Once the feathers were out, I prepared the chcken as prescribed in the recipe, including “rain[ing] the salt over the bird so that it has a nice uniform coating that will result in a crisp, salty, flavorful skin (about 1 tablespoon). When it’s cooked, you should still be able to make out the salt baked onto the crisp skin.” Somehow I managed to completely miss the parenthetical “(about 1 tablespoon)” part and salt-rained the hell out of that chicken. I brushed some of it off, but it still looked pretty damn salty, and then into the oven it went, regardless.

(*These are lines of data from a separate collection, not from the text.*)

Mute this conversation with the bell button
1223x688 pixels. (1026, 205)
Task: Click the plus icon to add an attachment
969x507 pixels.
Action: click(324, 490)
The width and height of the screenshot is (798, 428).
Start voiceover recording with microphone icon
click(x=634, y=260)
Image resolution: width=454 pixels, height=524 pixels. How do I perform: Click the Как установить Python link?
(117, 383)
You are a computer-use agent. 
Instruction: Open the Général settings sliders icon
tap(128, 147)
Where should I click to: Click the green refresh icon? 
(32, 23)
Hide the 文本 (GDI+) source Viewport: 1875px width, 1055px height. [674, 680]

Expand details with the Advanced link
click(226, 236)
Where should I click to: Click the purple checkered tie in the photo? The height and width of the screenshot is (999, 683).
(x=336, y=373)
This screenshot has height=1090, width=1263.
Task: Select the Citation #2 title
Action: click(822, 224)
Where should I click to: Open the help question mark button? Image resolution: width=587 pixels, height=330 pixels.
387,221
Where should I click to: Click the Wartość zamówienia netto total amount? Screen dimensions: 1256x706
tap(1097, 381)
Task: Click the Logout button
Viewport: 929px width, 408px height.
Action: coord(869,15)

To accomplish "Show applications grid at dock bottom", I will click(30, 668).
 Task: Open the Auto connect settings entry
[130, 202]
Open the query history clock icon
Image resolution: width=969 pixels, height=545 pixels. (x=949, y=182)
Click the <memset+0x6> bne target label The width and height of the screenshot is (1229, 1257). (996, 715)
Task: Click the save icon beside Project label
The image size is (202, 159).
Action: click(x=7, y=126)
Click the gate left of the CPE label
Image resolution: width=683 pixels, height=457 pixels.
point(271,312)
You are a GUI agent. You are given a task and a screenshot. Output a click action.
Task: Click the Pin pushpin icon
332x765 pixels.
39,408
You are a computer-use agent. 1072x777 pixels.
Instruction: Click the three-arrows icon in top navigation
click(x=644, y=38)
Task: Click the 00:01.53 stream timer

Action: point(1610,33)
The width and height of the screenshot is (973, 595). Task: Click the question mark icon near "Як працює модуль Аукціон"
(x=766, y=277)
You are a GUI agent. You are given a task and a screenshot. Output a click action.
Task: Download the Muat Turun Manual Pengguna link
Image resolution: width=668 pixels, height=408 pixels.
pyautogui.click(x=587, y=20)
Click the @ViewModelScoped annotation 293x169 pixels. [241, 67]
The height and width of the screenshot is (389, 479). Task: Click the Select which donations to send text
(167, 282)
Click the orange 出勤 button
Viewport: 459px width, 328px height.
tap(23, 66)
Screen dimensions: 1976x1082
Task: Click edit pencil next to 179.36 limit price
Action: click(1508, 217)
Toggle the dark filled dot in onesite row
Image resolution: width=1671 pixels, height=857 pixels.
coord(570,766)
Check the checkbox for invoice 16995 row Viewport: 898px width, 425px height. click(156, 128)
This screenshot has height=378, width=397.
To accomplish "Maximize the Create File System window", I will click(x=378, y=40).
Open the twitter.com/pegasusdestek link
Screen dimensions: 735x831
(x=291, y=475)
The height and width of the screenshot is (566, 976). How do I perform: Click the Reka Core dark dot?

Being closer to 4 pounds, I gave it 70 miutes to cook.
[Note to husband: at this point, you probably want to stop reading.]
Look at this freakin’ beautiful chicken:
It’s all a bit hazy now, but I’m pretty sure I heard an angelic choir singing hosannas.
It was quite possibly the perfect roast chicken. The skin was so crisp and actually not too salty as I’d feared originally. The meat inside was moist and flavorful. After the first bite, I abandoned all decorum (and utensils) and just savaged that chicken with my bare hands. I just couldn’t help myself — that’s how great this chicken was. The spinach I made went uneaten, the gravy went cold, it was just me and that chicken.
In fact, I’m a little embarassed to admit it, but afterwards, I needed to go lie down — that’s how much chicken I gorged on. Kinda like this:
Snakes and ewes, me and chicken… it’s real and it’s deep.